Selected Poems
Poems from Talk
2019, Bordighera Press
Delicatessen
​
The knob's click and door's creak,
newspapers stacked in rows
along the broken tiles,
pickle barrels spilling brine,
rusted fruit, and a dozen loaves
wrapped in brown paper sleeves,
heaped beyond my reach. These
were the summer evenings
on my father's heels
along the city streets –
before we moved, but I could
read, or believed I could read.
Within the frosted glass I saw
the rolls and squares of meat
and cheese, and twisted brown fish
whose eyes were out.

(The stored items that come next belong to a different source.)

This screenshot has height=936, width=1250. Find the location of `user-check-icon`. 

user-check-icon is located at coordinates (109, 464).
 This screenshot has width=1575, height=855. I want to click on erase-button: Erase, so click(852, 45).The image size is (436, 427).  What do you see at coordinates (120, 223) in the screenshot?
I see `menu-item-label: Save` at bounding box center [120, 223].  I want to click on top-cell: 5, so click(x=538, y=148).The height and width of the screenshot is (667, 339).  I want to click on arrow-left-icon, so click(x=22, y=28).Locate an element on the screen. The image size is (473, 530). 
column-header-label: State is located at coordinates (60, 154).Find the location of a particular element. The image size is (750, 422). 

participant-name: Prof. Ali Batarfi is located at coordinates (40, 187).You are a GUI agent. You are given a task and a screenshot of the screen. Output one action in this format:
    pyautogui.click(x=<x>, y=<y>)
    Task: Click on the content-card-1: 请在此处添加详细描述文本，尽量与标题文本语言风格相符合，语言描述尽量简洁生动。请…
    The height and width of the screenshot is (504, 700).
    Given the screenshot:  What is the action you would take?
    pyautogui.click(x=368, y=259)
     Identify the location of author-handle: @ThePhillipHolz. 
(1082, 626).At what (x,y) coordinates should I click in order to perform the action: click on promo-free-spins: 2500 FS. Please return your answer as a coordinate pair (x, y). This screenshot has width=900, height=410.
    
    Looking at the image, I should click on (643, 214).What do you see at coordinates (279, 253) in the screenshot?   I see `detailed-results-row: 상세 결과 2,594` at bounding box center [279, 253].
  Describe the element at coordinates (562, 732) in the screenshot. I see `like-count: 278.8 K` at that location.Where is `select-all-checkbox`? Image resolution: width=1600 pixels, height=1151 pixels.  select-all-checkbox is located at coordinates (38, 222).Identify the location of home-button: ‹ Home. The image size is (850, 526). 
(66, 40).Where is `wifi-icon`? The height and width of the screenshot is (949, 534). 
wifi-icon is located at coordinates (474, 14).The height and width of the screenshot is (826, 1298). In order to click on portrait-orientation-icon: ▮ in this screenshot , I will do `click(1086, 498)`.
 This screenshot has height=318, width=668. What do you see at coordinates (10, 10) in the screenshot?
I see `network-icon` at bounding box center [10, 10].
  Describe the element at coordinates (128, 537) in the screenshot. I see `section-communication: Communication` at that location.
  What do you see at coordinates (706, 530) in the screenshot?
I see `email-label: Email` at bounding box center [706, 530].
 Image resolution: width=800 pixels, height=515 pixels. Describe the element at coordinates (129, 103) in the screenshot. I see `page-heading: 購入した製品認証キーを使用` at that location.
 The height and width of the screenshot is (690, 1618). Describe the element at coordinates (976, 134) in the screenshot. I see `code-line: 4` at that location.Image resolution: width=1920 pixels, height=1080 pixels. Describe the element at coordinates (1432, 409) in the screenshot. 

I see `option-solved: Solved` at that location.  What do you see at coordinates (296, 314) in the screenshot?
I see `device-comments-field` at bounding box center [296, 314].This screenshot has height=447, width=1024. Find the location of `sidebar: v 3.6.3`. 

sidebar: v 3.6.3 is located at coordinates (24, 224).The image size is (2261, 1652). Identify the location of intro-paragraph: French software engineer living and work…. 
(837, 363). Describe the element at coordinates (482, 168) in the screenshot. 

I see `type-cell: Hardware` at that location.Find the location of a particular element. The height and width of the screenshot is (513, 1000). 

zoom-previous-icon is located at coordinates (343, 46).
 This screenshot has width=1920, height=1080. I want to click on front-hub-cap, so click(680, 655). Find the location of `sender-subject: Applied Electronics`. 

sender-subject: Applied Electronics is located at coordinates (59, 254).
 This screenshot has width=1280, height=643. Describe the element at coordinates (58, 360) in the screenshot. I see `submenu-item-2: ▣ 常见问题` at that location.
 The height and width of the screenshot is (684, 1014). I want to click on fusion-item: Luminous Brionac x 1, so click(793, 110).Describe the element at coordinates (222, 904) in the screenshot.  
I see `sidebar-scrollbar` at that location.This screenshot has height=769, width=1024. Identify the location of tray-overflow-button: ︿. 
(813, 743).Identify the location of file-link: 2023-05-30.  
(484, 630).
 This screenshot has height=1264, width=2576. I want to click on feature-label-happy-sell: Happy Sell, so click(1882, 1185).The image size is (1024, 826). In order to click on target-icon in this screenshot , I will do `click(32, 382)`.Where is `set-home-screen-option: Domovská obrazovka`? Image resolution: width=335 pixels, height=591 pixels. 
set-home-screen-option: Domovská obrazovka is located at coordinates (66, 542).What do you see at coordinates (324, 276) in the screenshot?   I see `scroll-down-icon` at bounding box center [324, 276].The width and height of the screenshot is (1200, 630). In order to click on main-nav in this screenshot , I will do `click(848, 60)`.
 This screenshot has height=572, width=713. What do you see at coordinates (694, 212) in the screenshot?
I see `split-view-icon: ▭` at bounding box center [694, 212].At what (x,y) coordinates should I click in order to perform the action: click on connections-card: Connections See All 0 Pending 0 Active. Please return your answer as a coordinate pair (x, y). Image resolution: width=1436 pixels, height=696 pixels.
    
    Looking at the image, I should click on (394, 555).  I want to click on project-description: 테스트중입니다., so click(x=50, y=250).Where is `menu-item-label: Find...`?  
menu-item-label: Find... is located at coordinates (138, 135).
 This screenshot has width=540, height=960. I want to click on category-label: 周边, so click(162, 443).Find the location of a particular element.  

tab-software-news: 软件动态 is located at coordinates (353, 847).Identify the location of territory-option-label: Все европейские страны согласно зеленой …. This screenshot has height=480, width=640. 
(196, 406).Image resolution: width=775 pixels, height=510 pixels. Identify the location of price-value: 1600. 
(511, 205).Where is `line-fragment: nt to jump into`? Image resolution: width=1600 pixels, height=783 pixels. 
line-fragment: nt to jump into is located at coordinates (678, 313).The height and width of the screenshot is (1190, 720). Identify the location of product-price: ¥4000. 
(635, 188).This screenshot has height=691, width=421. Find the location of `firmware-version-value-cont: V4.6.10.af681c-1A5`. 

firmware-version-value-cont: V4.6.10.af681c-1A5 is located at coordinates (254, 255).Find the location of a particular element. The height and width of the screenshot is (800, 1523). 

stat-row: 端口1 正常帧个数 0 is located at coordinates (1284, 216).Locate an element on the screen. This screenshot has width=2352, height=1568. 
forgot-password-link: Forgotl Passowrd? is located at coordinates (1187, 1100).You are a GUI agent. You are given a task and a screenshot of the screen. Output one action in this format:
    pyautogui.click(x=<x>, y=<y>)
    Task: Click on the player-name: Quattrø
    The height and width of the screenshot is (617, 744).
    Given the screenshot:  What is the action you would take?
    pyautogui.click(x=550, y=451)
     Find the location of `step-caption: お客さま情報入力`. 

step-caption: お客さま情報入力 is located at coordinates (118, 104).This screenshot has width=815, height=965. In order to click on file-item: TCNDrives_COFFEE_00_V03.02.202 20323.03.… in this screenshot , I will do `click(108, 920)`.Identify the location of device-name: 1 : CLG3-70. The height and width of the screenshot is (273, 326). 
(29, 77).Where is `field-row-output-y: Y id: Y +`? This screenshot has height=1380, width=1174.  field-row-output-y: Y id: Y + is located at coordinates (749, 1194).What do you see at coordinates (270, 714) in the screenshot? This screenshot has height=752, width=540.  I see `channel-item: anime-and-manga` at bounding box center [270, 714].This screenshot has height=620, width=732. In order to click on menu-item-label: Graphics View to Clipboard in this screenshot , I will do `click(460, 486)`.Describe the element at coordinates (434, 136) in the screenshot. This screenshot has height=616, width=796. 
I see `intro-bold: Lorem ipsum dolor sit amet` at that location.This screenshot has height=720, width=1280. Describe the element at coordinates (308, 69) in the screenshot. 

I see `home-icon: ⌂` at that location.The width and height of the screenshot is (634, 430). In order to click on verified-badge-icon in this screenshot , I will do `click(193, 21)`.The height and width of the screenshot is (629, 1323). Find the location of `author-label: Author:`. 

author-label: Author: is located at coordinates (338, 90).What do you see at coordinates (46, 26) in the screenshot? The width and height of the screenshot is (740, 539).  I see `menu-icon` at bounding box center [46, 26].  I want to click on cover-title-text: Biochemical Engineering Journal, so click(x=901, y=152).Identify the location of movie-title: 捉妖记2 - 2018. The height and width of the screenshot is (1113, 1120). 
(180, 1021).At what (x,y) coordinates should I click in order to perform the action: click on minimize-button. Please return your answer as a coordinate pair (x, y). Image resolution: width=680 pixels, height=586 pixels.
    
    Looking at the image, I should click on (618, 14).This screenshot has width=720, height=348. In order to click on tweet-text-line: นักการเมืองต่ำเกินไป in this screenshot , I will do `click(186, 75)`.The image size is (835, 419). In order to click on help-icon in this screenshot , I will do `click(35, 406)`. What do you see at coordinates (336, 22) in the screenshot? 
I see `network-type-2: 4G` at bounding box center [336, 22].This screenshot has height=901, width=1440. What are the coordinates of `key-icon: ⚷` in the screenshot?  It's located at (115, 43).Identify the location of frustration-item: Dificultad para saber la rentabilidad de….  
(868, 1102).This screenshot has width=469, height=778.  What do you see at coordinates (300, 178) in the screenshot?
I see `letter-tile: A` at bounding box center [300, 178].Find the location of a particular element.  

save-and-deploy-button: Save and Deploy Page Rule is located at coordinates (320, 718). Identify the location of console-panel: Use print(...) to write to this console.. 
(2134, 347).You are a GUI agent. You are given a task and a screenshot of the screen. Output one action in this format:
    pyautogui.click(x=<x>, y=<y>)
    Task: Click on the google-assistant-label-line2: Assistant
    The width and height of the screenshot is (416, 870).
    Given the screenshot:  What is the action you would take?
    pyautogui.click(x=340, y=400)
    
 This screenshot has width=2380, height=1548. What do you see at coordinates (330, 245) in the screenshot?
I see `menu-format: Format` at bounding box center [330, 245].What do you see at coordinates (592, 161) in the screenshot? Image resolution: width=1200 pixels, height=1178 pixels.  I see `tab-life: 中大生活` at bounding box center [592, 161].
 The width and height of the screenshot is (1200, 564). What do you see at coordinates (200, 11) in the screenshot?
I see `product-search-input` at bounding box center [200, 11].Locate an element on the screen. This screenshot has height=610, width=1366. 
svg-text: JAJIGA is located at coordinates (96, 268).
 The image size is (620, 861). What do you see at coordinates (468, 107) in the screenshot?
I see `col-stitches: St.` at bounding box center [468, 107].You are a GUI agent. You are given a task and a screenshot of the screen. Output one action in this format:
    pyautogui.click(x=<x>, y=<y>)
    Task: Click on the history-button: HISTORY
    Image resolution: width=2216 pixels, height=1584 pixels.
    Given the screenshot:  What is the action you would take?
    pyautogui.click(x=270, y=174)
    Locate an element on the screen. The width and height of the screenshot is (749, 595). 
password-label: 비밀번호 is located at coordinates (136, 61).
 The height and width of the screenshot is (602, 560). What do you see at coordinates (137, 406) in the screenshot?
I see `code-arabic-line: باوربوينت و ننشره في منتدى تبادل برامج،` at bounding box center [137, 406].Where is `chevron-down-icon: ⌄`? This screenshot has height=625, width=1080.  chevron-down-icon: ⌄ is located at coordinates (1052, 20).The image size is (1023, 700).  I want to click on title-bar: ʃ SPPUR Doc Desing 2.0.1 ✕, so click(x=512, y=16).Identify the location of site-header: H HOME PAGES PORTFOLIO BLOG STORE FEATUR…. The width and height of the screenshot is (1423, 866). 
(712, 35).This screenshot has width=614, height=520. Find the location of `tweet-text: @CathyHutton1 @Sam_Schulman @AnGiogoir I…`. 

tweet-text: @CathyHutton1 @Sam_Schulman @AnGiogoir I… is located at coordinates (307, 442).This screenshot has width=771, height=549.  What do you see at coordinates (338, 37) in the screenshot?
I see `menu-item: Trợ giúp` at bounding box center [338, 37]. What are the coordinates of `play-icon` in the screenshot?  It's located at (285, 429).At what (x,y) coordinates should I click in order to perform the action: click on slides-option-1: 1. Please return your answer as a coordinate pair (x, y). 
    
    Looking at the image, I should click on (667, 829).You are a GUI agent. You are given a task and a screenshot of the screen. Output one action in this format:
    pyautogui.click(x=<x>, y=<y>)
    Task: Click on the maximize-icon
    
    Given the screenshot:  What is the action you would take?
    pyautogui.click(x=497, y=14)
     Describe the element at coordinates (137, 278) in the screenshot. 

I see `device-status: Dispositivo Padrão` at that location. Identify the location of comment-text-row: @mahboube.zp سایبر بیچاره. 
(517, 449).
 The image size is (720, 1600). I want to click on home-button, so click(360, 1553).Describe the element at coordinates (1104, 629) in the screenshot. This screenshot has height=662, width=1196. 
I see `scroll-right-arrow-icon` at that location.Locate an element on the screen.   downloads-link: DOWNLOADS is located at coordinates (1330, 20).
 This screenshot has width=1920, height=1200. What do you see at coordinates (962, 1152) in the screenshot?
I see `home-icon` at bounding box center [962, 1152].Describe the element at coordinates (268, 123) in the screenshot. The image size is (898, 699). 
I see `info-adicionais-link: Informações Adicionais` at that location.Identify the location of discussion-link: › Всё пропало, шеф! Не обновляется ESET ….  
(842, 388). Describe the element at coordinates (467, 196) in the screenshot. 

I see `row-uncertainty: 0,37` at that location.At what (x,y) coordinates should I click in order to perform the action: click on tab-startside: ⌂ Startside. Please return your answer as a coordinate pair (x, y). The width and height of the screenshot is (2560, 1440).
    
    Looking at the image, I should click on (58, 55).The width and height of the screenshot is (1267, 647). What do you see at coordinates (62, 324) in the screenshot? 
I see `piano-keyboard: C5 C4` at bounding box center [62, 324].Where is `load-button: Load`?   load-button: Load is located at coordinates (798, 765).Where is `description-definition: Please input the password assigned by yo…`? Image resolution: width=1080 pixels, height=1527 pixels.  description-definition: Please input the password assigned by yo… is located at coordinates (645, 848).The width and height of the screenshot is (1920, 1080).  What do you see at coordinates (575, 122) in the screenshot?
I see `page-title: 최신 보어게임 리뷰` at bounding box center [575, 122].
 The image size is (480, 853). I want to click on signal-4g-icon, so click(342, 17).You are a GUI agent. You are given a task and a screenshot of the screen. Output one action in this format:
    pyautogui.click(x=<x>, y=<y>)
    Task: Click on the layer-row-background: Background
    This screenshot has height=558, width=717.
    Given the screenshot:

I conceded
to their syntax, broke-in my tongue
on words caught on the palate,
scraped across teeth stretched
across breath: peppered mackerel,
cappicola, mortadella, provolone . . .
I saw the names, and saw them as if,
figured from hunger, they met
the teeth and told them what to do:
prosciutto, pastrami, kalamata, calamari.
Along the sawdust track
that crept beneath the back room's
curtain, another man emerged
as unlike my father
as I could imagine.
Black hair and beard salt
and peppered, eyes like two olives,
his nose large as a kaiser roll.
There was a clammy taint
about his apron, a marrow-essence,
a smudge of blood on his arm.
He laughed, and I shrank behind
my father's thighs. All talk
is lost in grammarless memory.
In my father's footsteps,
I watched the rituals of commerce
among the freezer cases –
wallet's flip, chime of coin,
the stiff brown bag,
top end rolled cigar-tight,
hanging from his hand.
The incense of cigarettes.
Before the street
the neon arc buzzed NESSETACILED.
I wondered what it meant,
that sudden yearning toward
curves of light, an appetite
blessed by circumstance.
Then I saw I was inside. The walls,
their shelves, the rows of cans
and bottles and paper-wrapped provisions,
the quiet meats and cheeses,
the refrigerator, my father
and the other man, the antipodal
sign itself, all breathed, or seemed
to breathe, or mutter, or stumble
toward articulations I couldn't
yet imagine. We left the way we'd come,
but everything had changed – first,
I was alone, despite my father's
warm, firm hand. Each car that passed
seemed burdened with its own
immobile bulk, each house sat
harsh and bright and dumb,
every stranger's face smiled
with a kind of gentle stupidity
I shouldn't have seen for years.
And the filthy, fecund street,
unending gate-latched iron fences,
factories of proud bricks piled
high to nowhere with windows . . .
Who could sleep? And yet I slept,
and dreamed that words could crack,
break on my tongue, fix broken thought,
catch time and keep it still,
and care for sense with assonance.
Talk
At times my mother's tongue
would fix itself.
Away from family,
she'd lose the glottal stop
she'd gotten from the street,
dropped Rs began to rise,
syllables drawn
in sharp spoken clicks.
As if diction marked
sophistication,
she'd make the impression,
and by that fiction shield herself
from other people's opinion.
It just happened. It wasn't subtle.
Among half-strangers
or those for whom the language
of protocol is essential,
she'd speak correctly, clearly,
carefully. Sometimes,
she'd surprise herself
with what she said
under such pretensions.
"I think I have to disagree."
"The sky is certainly
inspirational tonight,
isn't it?" "What a lovely table."
This might seem funny.
But when her speech was clipped,
cut-up by antagonists,
those close-cropped consonants
broke new ground. Listeners stopped,
cocked their heads, attention caught.